═════ Task material

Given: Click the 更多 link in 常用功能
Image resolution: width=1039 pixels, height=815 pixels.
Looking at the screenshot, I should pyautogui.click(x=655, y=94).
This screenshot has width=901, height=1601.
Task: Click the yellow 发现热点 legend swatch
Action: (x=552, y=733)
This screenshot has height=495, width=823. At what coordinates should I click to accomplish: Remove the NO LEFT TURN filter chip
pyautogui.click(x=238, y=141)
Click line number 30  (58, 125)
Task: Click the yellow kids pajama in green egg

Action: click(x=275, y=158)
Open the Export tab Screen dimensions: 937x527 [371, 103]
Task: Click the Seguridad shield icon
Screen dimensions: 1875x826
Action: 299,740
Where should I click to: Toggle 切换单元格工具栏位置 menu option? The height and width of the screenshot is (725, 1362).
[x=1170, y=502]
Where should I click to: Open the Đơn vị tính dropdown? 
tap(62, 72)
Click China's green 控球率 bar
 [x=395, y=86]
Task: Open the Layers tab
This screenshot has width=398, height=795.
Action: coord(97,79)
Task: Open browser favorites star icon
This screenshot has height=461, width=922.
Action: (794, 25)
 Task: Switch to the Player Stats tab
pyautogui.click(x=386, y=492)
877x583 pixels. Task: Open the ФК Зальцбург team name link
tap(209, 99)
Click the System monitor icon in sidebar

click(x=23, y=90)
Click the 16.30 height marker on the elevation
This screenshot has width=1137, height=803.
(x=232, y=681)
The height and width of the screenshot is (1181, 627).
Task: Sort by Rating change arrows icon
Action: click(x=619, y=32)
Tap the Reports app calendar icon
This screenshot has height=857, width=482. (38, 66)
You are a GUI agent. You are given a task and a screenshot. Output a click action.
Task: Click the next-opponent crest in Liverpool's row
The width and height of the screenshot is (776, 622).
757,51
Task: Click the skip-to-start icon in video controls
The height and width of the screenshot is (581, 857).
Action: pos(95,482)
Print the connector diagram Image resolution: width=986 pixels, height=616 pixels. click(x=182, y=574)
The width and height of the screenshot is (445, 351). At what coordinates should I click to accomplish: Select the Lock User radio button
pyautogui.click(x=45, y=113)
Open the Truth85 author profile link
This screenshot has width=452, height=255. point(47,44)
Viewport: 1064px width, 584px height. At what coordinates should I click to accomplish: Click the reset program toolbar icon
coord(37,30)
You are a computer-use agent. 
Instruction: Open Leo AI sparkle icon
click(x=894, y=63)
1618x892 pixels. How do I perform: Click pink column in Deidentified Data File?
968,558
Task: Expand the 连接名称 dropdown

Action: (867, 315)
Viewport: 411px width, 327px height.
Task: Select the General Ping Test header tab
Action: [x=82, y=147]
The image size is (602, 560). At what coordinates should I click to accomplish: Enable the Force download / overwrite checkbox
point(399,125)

══════════

* [Your assignment] Exactly reproduce the lines of the entries above, from the one containing "You are a GUI" to the very last, and no others.

* [Task solution]
You are a GUI agent. You are given a task and a screenshot. Output a click action.
Task: Click the next-opponent crest in Liverpool's row
The width and height of the screenshot is (776, 622).
757,51
Task: Click the skip-to-start icon in video controls
The height and width of the screenshot is (581, 857).
Action: pos(95,482)
Print the connector diagram Image resolution: width=986 pixels, height=616 pixels. click(x=182, y=574)
The width and height of the screenshot is (445, 351). At what coordinates should I click to accomplish: Select the Lock User radio button
pyautogui.click(x=45, y=113)
Open the Truth85 author profile link
This screenshot has width=452, height=255. point(47,44)
Viewport: 1064px width, 584px height. At what coordinates should I click to accomplish: Click the reset program toolbar icon
coord(37,30)
You are a computer-use agent. 
Instruction: Open Leo AI sparkle icon
click(x=894, y=63)
1618x892 pixels. How do I perform: Click pink column in Deidentified Data File?
968,558
Task: Expand the 连接名称 dropdown

Action: (867, 315)
Viewport: 411px width, 327px height.
Task: Select the General Ping Test header tab
Action: [x=82, y=147]
The image size is (602, 560). At what coordinates should I click to accomplish: Enable the Force download / overwrite checkbox
point(399,125)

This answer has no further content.